Lorsque l’école disparaît, l’enfant ne perd donc pas seulement des années d’apprentissage. Il perd un espace capable de lui offrir une autre lecture du monde. Le vide ainsi créé devient un terrain fertile pour le recrutement, l’instrumentalisation et la transmission de la culture criminelle.

Il faut également regarder avec lucidité les prétendues œuvres sociales accomplies par certains chefs de gang. Donner de la nourriture ou payer une scolarité peut apparaître comme un geste de générosité, mais cette assistance participe souvent à une stratégie de légitimation. Elle permet au pouvoir armé de se présenter comme protecteur d’une population dont il contribue pourtant à entretenir la vulnérabilité.

L’aide devient alors un instrument de contrôle.

Celui qui nourrit peut exiger le silence. Celui qui finance peut réclamer la loyauté. Celui qui se substitue aux institutions finit par rendre la communauté dépendante de sa présence. La violence ne repose plus uniquement sur la peur qu’elle inspire, mais également sur les obligations qu’elle crée.

La véritable menace apparaît lorsque la population ne distingue plus clairement le bienfaiteur du bourreau, parce que les deux se présentent sous le même visage.

Face à cette situation, une réponse strictement policière resterait incomplète. La sécurité est indispensable, car aucune reconstruction n’est possible sous la domination des armes. Mais libérer un quartier sans y rétablir rapidement l’école, la justice, les services sociaux et les possibilités économiques revient à laisser intactes les conditions qui ont permis aux groupes criminels de s’y installer.

L’État doit reprendre les territoires, mais il doit surtout reprendre sa fonction.

Il ne suffit pas d’y faire circuler des véhicules blindés. Il faut y ramener des enseignants, des psychologues, des éducateurs, des professionnels de santé et des travailleurs sociaux. Il faut permettre aux enfants de retrouver une vie structurée, aux familles de sortir de la dépendance et aux communautés de reconnaître une autorité qui protège au lieu de menacer.

Haïti doit également reconstruire ses figures de référence. Un enfant devrait pouvoir admirer un professeur, un médecin, un agriculteur, un entrepreneur, un artiste, un artisan ou un policier intègre. Il devrait voir que la dignité, le service et la compétence peuvent également produire du respect.

Cette responsabilité appartient à l’État, mais aussi aux familles, aux écoles, aux églises, aux médias, aux organisations communautaires et à la diaspora. Il ne s’agit pas seulement d’offrir une aide matérielle. Il faut participer à la reconstruction morale et intellectuelle d’une génération à laquelle la crise tente de faire croire que la violence constitue l’unique langage du pouvoir.
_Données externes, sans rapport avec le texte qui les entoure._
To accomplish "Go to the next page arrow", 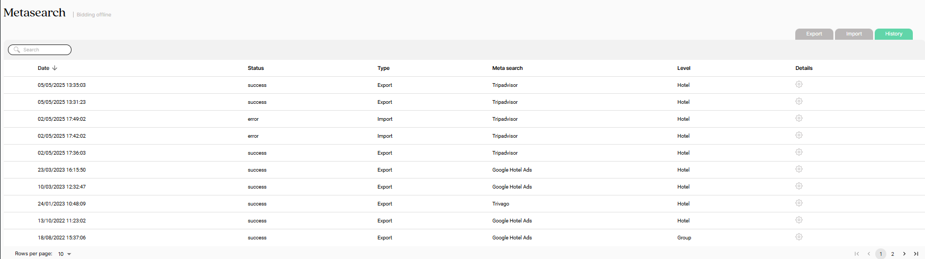I will pos(904,254).
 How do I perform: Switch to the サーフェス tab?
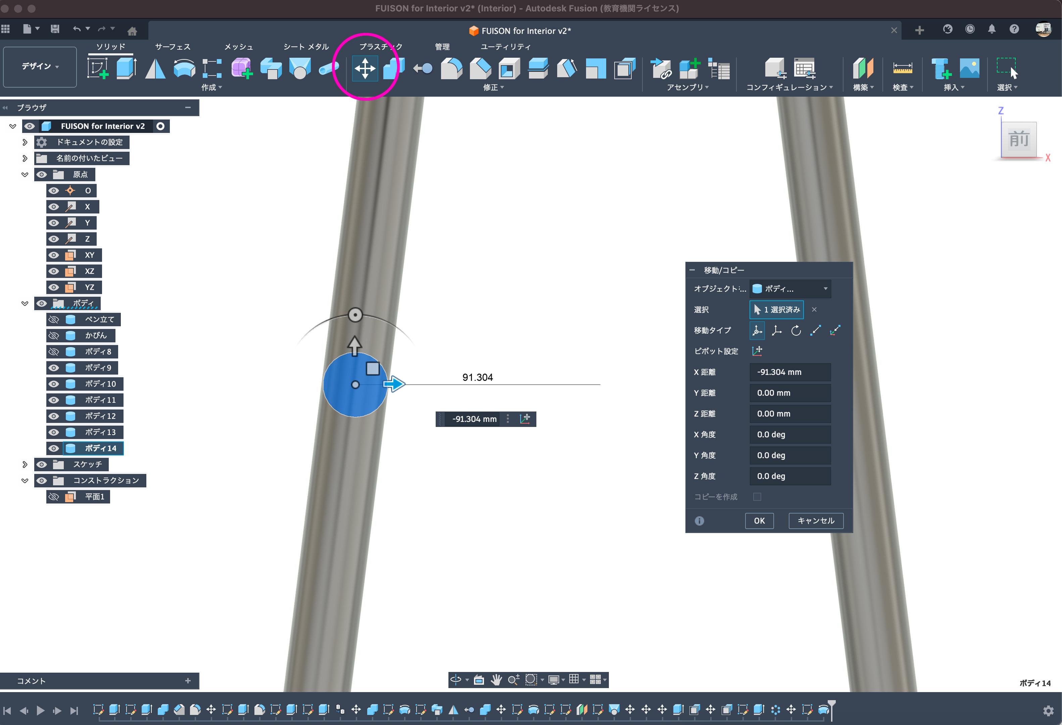pyautogui.click(x=172, y=47)
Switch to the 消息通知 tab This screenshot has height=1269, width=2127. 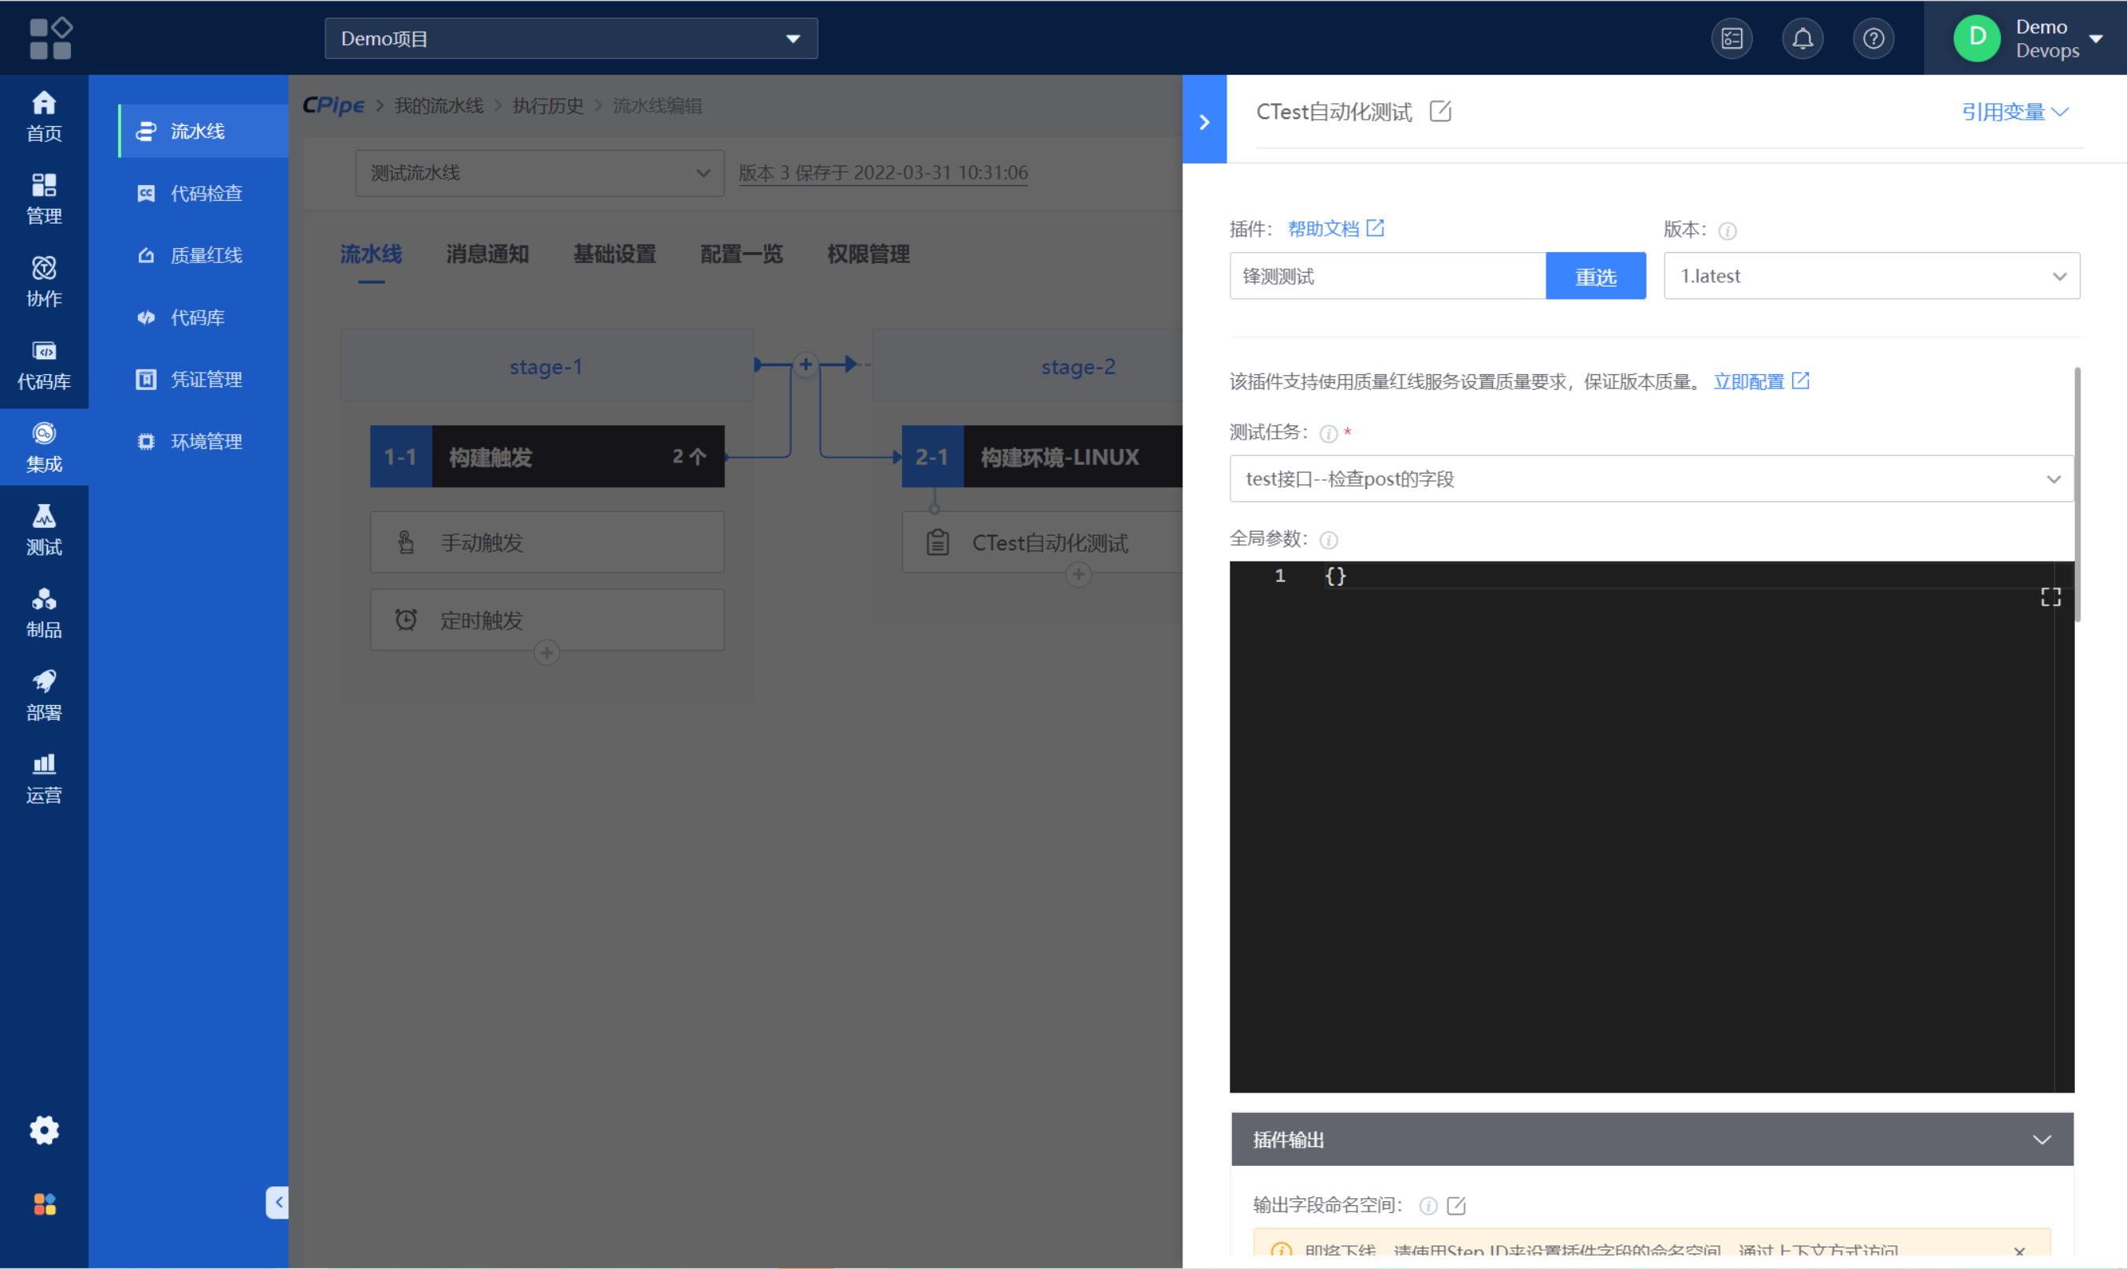[486, 254]

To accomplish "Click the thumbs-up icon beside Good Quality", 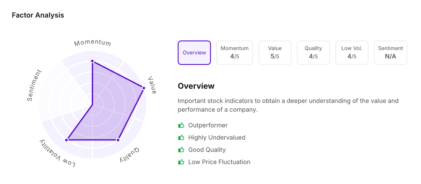I will coord(181,150).
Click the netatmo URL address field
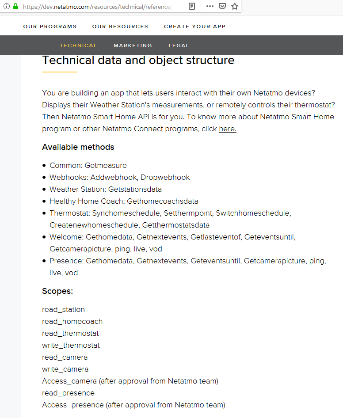 tap(97, 7)
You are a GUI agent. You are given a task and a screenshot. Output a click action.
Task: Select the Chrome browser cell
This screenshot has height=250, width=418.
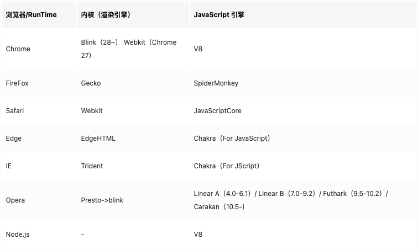18,49
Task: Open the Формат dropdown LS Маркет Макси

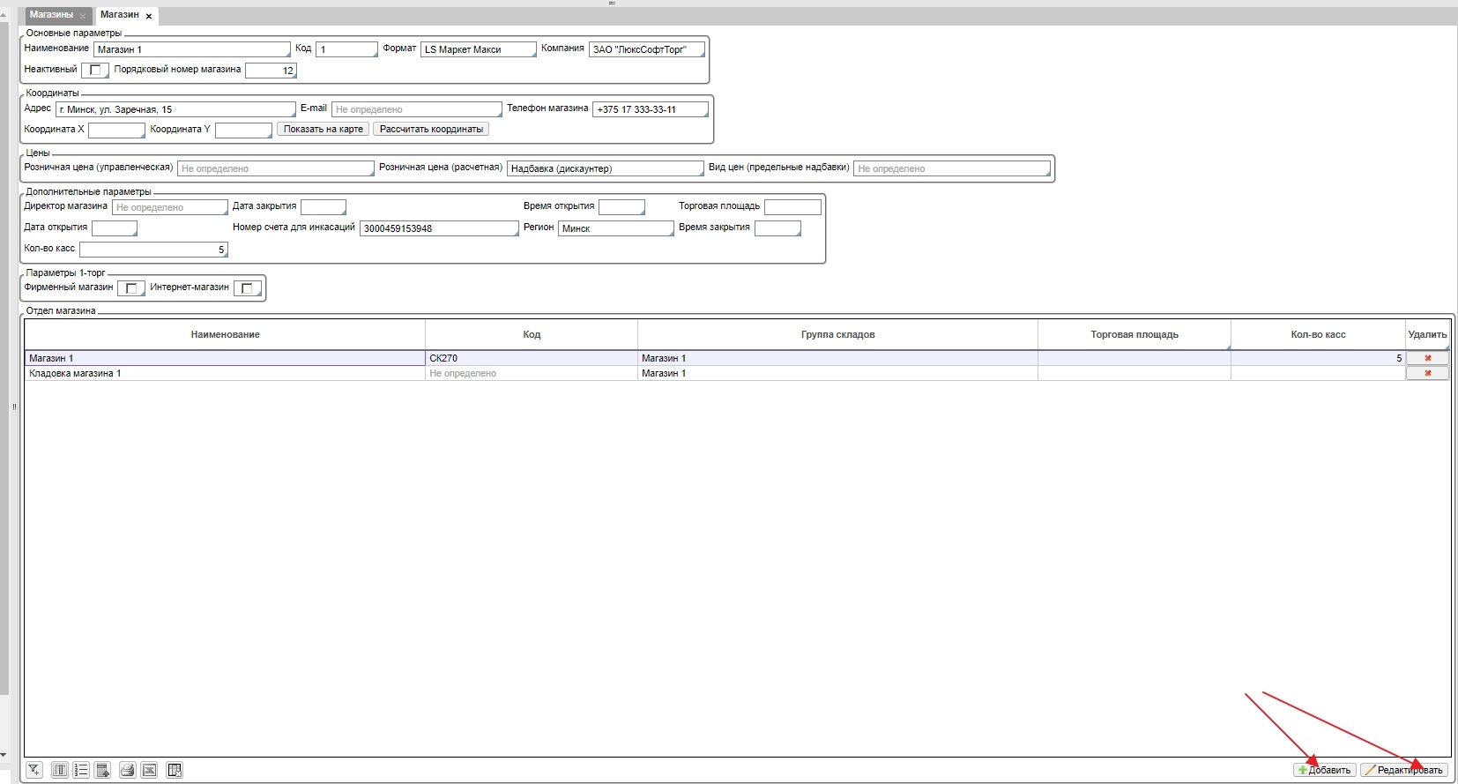Action: point(478,49)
Le malheur qui menace Haïti n’est donc pas seulement celui d’un pays actuellement livré aux groupes armés. C’est celui d’une nation qui risque de découvrir, dans dix, quinze ou vingt ans, que la domination criminelle a survécu à ceux qui l’exerçaient.

Elle aura survécu dans la mémoire des enfants, dans leur rapport à l’autorité, dans leur manière de résoudre les conflits et dans leur conception de la réussite.

La question essentielle n’est plus seulement de savoir comment récupérer les quartiers occupés. Elle est de savoir comment empêcher que l’imaginaire de ceux qui y grandissent soit définitivement occupé lui aussi.

Car le territoire le plus difficile à reconquérir ne sera peut-être pas celui que les gangs contrôlent avec leurs armes. Ce sera celui qu’ils auront réussi à installer dans la conscience d’une génération abandonnée.